═════ INPUT DATA

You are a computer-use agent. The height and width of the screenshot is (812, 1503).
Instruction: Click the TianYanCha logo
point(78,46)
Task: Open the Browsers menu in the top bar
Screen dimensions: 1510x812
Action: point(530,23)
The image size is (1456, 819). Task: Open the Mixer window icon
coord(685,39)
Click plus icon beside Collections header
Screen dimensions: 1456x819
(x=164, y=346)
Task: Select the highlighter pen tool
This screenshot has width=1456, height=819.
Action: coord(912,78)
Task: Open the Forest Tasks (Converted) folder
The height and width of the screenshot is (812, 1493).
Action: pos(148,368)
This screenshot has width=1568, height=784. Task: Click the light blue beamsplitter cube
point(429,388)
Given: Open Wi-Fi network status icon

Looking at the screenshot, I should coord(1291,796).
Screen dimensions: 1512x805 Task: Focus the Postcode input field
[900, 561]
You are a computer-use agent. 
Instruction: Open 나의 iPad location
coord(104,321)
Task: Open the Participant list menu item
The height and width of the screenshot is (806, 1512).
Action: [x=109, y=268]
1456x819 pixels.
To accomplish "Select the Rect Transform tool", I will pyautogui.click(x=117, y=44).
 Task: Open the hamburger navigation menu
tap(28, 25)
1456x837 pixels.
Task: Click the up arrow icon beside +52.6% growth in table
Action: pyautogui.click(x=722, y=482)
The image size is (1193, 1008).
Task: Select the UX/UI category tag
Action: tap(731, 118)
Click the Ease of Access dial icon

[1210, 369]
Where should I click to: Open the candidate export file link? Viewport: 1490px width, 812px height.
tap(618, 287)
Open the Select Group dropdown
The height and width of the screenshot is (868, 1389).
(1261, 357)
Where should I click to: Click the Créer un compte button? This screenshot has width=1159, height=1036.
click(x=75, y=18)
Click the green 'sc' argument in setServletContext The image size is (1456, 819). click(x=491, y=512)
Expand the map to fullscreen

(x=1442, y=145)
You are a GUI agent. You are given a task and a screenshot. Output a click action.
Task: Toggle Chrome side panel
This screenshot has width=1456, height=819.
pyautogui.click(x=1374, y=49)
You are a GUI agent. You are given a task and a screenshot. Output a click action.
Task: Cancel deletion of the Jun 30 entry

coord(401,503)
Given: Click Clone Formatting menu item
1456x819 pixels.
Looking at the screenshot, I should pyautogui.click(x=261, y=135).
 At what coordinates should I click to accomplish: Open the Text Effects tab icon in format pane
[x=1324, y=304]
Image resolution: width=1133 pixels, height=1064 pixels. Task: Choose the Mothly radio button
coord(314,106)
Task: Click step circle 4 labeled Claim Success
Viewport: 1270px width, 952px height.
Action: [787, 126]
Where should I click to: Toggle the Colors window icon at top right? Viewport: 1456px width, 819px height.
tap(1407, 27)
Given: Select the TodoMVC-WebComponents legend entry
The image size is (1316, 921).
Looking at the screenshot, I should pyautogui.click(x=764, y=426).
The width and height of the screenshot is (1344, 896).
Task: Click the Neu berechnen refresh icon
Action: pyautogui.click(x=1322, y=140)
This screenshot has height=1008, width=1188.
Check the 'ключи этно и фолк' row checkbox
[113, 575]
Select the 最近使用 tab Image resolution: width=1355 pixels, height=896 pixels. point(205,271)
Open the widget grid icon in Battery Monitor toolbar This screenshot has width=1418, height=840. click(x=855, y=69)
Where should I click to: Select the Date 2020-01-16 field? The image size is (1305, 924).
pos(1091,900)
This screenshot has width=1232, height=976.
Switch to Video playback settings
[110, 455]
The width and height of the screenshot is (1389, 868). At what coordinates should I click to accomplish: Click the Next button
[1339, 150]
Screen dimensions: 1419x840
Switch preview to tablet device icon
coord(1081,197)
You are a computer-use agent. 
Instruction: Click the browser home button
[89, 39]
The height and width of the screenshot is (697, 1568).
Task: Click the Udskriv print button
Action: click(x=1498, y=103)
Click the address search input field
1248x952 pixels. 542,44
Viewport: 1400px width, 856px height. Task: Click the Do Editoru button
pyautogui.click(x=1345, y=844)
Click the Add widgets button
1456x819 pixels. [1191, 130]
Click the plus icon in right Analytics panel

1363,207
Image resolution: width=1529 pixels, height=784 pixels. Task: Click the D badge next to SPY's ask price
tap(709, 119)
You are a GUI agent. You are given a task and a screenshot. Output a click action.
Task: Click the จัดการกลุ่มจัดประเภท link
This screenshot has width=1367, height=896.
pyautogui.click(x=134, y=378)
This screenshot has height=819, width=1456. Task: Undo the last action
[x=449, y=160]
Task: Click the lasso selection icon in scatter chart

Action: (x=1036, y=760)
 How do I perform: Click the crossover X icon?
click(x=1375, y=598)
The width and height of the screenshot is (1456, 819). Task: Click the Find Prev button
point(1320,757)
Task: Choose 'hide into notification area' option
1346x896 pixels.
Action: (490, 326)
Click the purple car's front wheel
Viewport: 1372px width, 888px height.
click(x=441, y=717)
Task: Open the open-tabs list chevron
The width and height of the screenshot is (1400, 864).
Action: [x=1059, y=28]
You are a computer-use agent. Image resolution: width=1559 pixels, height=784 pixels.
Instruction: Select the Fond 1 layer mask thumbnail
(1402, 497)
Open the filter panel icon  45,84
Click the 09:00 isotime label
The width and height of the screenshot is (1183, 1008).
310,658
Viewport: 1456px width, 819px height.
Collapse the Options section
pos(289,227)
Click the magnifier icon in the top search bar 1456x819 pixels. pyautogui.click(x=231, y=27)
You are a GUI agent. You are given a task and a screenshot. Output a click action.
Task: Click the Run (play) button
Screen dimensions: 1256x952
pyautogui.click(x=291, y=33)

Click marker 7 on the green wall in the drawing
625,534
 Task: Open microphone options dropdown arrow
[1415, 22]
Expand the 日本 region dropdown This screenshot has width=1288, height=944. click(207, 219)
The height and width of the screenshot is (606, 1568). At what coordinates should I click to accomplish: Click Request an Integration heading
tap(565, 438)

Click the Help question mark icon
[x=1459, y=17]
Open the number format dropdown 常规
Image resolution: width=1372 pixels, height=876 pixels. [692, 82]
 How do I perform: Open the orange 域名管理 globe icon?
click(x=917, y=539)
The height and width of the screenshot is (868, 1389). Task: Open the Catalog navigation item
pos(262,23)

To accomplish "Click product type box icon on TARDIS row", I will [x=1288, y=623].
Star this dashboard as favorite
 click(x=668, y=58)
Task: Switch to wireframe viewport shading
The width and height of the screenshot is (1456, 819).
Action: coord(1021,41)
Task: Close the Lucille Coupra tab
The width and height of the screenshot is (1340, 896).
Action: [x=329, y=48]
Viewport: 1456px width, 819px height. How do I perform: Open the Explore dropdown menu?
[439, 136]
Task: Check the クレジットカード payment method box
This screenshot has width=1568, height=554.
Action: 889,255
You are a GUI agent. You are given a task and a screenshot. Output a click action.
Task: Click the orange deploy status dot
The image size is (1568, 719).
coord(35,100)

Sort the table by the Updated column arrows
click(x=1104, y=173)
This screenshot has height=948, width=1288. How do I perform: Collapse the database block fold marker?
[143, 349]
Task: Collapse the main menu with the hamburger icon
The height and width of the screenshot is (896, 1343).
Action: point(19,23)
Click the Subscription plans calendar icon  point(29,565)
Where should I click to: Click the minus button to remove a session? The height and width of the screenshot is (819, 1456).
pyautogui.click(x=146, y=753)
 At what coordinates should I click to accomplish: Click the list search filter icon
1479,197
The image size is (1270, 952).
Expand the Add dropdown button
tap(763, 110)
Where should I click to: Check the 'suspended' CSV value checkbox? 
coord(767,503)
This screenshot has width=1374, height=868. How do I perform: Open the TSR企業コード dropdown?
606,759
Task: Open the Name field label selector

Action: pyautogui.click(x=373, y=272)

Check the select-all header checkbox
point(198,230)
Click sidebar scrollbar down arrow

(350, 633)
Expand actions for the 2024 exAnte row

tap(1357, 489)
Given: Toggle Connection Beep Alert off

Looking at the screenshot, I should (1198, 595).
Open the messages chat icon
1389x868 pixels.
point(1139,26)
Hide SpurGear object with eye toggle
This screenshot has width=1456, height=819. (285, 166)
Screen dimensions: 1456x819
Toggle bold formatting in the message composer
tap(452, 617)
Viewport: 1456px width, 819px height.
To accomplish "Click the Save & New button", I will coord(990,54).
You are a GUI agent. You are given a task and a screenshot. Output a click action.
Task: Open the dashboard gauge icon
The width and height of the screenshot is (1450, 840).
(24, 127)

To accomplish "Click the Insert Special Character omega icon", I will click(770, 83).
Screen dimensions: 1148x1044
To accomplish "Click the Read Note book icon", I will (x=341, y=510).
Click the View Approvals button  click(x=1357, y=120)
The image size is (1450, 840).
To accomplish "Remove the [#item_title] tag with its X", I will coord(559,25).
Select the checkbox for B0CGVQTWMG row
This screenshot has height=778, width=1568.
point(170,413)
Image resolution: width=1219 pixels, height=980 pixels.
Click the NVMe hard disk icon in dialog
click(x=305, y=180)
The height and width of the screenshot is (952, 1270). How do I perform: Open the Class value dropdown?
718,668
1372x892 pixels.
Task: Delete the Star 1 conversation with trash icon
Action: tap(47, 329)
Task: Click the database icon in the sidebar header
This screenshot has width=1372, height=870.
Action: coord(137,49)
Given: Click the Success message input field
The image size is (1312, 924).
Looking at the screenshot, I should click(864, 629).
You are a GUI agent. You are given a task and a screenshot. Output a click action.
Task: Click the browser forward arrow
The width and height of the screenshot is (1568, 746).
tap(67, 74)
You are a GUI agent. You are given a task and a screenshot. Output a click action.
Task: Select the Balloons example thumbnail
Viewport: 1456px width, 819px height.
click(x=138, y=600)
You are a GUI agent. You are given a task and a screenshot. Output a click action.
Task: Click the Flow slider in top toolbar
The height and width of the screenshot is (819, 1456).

══════════

* TASK BRIEF *
Reproduce every line of the records containing the string "computer".

* YOUR SOLUTION *
You are a computer-use agent. The height and width of the screenshot is (812, 1503).
You are a computer-use agent. 
You are a computer-use agent. 
You are a computer-use agent. Image resolution: width=1559 pixels, height=784 pixels.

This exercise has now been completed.